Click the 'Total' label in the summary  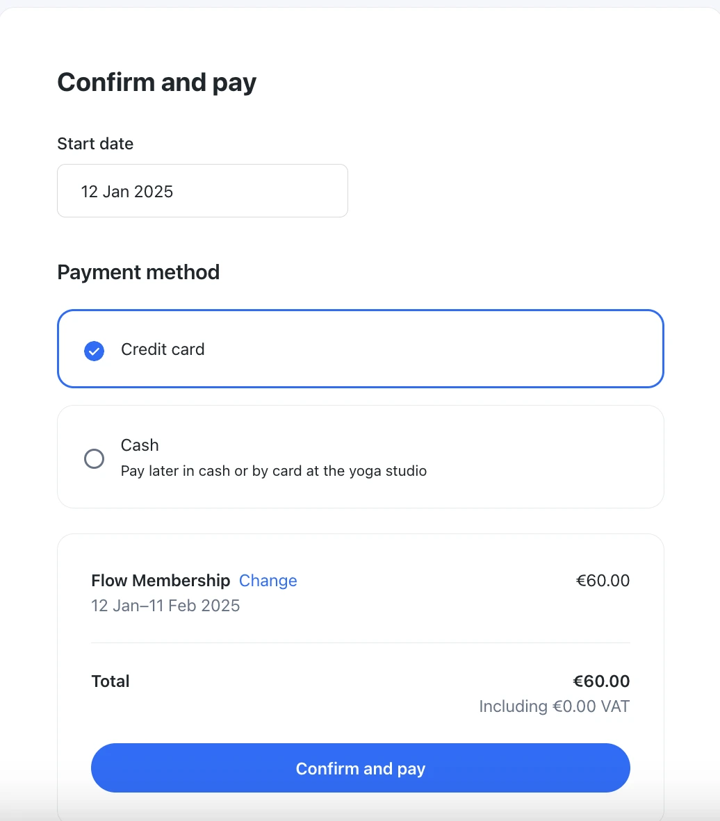tap(111, 681)
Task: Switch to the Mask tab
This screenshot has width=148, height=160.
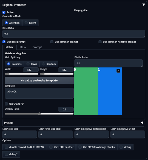Action: (x=23, y=47)
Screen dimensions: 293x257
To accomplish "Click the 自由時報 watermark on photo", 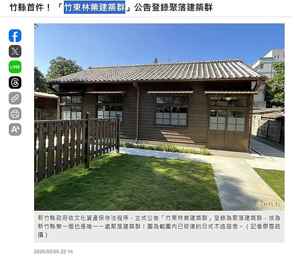I will (x=269, y=204).
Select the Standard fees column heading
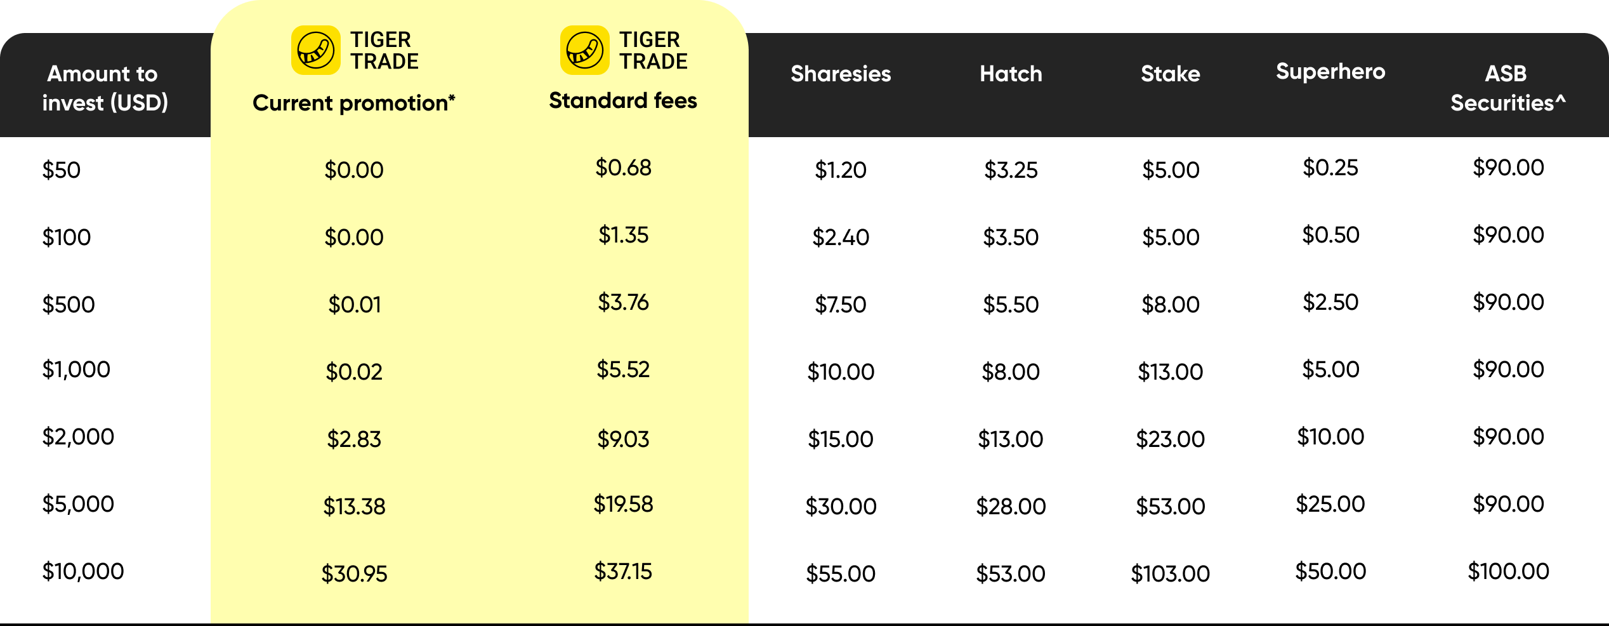 coord(623,100)
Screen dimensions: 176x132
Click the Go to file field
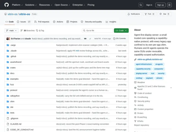[97, 31]
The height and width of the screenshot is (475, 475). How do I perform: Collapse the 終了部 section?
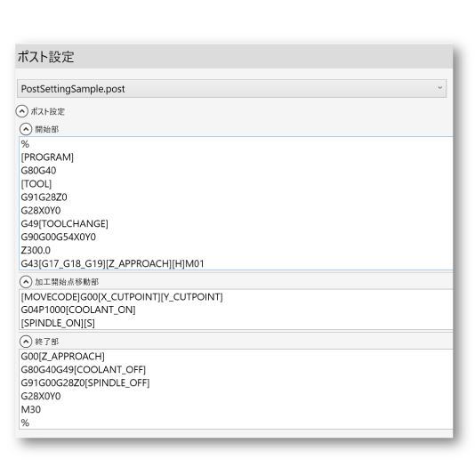coord(26,342)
◆ ◆ ◆ ◆
Pull out every line of the material above that contains the word "dimensions", treating uppercase and lowercase as different.

== OUTPUT OF THE EXERCISE ==
Screen dimensions: 293x257
Screen dimensions: 176x132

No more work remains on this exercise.